Any show that teams The Wire's Cedric Daniels (Lance Reddick), Spock (Leonard Nimoy), Pacey Whitter from Dawson's Creek (Joshua Jackson) and Denethor from that mystical goblin trilogy thing (John Noble) is onto something. Or possibly on something. Co-created by J.J. Abrams, Fringe relives those glory pre-millennial tension years of The X Files when it was perfectly acceptable to claim your missing coffee mug was actually a conspiracy that spiralled all the way to the highest levels of government.
Fringe's first 15 minute are jaw-dropping (literally, in one instance) and highlight its promise and flaws. It's a high concept show that relies on episodic, self-contained puzzles and typically gruesome crimes being solved through 'fringe' science - mysticism, teleportation, retina mapping and so on, whilst in parallel unravelling the workings of a shadowy and sinister multinational defence and technology company.
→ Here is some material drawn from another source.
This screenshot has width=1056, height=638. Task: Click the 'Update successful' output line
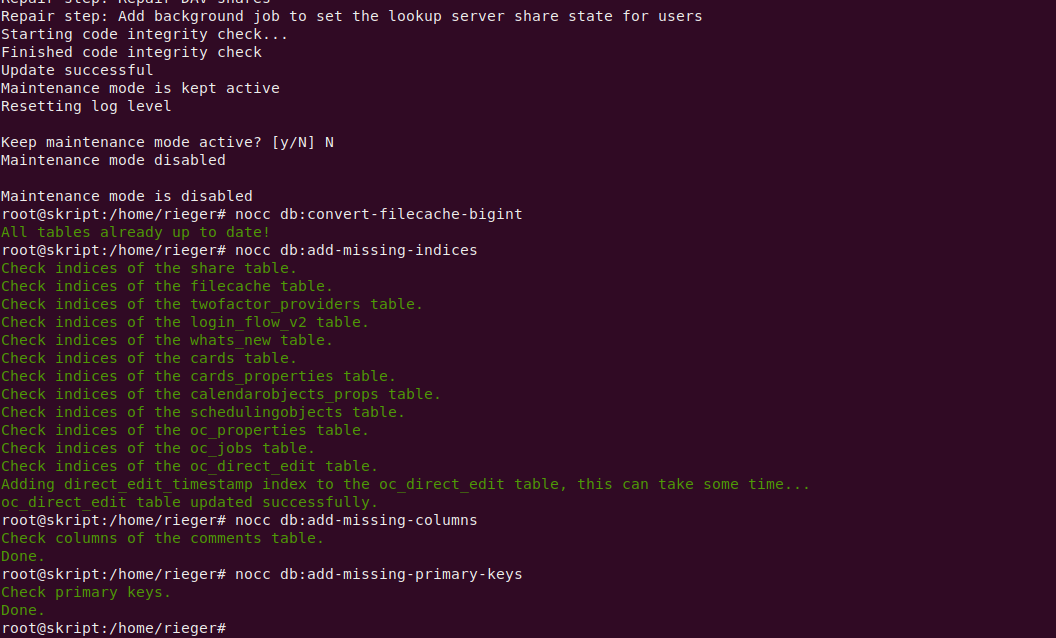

It seems like Abrams is making up for the loss of good-will experienced by one of his other shows - Lost - where mysteries are frustratingly left hanging for months on end or pushed into dead-ends, because Fringe moves at a swift pace and manages to score a balance of immediate outcome delivery and plot arcs that encourage commitment. That's the promise. The flaw is character development; Anna Torv as FBI agent Olivia Dunham is wooden and detached and whilst this might adequately suggest a degree of wonder and shock, as the story tightens its grip it becomes a tad repetitious. Reddick plays the stiff Homeland Security type guy straight down the line but he can do so much more. Still - it's that guy from The Wire! On the other hand, Noble and Jackson riff off each other gloriously as loopy, genius father and impatient, unforgiving son and Nimoy... well, enough said. The latter easily makes up for the former. Production design is impeccable giving Fringe a visual tightness and disconcerting sense of unease that elevates the show far beyond its shaky foundations.